The United States, Coll observes sharply, has ultimately failed to resolve fundamental questions.
“Did they truly believe that Afghanistan’s independence and stability was more important than Pakistan’s stability”, he asks. “Why did they accept ISI’s support for the Taliban even when it directly undermined American interests and cost American lives? If they were to try to stop ISI’s covert action, what risks were they prepared to take?”
Coll makes no simple prescriptions: there are none. Yet, he has flagged exactly the right questions. How much pressure ought be mounted on Pakistan to cut off the Taliban, and what might the consequences of military pressure, covert action or economic sanctions be? Should pressure fracture the Pakistani state, after all, the price of peace in Afghanistan might be a far larger crisis in nuclear-armed Pakistan.

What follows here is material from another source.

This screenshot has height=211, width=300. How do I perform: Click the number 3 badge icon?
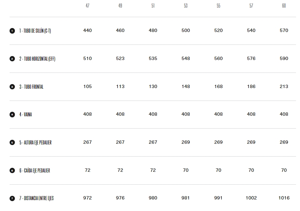point(12,87)
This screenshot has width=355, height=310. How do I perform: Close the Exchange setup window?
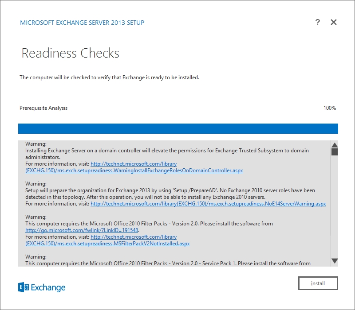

Though ‘Directorate S’ does not address the Pakistan Army’s own motivations—and those of the ISI—there is a wealth of literature that explains why it will not easily abandon its sponsorship of jihad in Afghanistan or elsewhere. As both C. Christine Fair and Husain Haqqani have pointed out, the Army sees itself as the praetorian guard of an ideological project—as the vanguard of the Islamic state. The jihadist project is not simply a matter of projecting power, but also of the state’s fundamental values.
‘Directorate S’ deserves careful reading—not just by all those who wish to understand why the region is where it is, but Indian policy-makers. Now seeking to coerce Islamabad into reining in its sponsorship of jihadists both by diplomatic pressure and covert action, New Delhi needs to clearly understand the consequences of its actions, as well as the limits of coercion.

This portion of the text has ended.